━━━━━ SUPPLIED MATERIAL ━━━━━

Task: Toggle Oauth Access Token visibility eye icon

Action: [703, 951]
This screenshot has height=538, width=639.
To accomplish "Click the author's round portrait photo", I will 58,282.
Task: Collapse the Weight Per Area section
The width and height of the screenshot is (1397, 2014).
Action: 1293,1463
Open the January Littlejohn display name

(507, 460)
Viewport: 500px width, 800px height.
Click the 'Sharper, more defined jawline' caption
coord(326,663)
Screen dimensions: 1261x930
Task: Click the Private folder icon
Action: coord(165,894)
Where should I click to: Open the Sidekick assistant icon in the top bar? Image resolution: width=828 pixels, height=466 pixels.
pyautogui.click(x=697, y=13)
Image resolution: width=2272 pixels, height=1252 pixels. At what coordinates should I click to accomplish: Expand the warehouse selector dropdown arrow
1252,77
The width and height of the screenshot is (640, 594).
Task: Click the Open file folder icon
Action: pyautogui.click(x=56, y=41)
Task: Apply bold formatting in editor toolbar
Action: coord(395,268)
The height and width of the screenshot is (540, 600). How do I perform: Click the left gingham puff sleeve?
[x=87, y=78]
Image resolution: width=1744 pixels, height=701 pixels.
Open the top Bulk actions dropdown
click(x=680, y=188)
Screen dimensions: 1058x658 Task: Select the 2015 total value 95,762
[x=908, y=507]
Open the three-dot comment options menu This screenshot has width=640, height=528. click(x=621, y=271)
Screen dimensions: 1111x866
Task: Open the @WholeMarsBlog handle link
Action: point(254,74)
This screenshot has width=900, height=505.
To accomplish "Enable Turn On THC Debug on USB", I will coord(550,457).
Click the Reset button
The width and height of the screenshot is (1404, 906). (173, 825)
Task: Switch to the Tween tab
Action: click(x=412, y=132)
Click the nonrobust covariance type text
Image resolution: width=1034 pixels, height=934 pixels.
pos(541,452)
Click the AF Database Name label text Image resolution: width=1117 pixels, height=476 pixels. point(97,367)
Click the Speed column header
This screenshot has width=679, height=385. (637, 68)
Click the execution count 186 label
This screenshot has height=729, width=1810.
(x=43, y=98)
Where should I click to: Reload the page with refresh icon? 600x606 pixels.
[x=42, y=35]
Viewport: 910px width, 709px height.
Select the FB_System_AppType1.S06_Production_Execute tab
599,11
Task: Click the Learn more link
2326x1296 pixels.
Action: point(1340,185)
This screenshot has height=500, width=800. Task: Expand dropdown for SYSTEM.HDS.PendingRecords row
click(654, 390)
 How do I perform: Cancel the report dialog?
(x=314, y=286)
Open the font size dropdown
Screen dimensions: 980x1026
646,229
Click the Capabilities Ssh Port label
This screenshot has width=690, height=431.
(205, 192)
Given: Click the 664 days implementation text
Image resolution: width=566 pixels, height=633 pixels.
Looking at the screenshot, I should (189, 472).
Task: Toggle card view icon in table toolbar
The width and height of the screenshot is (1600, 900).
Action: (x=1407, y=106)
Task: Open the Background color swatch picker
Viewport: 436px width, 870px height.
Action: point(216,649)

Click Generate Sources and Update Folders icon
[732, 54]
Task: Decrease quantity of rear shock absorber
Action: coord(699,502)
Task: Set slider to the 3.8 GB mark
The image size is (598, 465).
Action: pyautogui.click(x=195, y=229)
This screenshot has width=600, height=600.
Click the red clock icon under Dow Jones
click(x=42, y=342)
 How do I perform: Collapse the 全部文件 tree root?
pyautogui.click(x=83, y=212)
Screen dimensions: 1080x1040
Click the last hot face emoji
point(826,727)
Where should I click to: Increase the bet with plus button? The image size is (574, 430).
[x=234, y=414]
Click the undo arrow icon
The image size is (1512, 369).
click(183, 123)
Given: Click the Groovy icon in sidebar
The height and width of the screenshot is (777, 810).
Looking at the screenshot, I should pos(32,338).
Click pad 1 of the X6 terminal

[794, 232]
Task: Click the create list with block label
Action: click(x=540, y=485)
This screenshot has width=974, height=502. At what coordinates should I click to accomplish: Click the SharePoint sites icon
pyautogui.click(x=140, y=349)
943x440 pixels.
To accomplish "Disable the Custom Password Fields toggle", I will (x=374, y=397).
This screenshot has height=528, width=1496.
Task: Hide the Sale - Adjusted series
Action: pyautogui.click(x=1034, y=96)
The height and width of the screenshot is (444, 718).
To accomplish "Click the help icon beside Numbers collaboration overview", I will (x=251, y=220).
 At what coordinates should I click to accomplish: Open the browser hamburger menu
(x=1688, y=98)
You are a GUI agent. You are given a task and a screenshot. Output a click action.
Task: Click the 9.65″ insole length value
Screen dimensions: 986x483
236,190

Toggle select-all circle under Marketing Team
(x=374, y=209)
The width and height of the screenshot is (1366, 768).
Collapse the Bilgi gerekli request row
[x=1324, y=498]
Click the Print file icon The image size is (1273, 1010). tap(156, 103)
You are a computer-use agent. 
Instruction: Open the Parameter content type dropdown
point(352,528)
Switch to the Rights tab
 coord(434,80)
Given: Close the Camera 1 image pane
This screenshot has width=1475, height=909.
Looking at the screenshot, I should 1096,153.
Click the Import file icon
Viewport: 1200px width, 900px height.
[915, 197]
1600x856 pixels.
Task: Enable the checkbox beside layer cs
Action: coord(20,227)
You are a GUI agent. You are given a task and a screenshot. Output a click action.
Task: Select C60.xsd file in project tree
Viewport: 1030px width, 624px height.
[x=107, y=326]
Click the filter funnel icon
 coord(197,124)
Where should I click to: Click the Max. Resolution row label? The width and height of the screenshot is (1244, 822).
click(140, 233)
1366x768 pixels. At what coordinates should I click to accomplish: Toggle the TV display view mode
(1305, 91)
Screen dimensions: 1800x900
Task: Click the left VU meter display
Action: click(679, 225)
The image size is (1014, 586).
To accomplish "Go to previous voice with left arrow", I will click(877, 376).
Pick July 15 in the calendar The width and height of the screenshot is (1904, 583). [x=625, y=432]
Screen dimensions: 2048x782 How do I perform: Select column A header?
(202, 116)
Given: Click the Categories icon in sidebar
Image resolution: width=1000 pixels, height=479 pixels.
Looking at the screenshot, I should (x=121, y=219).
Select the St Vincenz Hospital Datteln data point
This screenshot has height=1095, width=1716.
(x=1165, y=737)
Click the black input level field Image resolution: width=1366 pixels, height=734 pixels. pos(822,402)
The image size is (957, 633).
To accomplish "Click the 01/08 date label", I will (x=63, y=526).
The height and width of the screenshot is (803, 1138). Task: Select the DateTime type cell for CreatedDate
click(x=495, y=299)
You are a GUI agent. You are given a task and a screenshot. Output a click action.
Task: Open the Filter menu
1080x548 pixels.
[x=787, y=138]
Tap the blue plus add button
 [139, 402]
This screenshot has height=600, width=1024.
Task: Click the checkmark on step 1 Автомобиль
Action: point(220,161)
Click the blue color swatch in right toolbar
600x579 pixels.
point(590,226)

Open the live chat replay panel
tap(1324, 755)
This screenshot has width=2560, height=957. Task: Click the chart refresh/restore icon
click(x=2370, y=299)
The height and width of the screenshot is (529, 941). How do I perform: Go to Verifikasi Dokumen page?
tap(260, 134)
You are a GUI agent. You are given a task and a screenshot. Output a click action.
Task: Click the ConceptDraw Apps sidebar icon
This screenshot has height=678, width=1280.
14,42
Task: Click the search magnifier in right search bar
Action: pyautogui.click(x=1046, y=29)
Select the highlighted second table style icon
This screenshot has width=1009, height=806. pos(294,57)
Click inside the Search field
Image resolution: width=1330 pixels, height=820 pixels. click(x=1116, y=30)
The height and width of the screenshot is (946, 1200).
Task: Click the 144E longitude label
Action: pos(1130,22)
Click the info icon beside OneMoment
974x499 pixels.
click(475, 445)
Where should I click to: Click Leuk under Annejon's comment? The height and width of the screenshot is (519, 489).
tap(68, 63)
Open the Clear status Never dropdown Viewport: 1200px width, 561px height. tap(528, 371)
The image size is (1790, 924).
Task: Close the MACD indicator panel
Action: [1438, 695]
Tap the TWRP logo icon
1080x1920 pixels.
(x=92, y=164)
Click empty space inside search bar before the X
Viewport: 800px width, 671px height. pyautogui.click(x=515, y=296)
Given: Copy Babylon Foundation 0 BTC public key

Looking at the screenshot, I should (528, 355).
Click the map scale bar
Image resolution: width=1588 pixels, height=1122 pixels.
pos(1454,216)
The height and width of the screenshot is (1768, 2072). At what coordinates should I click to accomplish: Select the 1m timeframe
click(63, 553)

━━━━━

▶ WORK ITEM:
The reply should consist solely of the lines of the data, exact, from the opening line through the line with "Task: Collapse the Weight Per Area section", inclusive.

▶ RESULT:
Task: Toggle Oauth Access Token visibility eye icon

Action: [703, 951]
This screenshot has height=538, width=639.
To accomplish "Click the author's round portrait photo", I will 58,282.
Task: Collapse the Weight Per Area section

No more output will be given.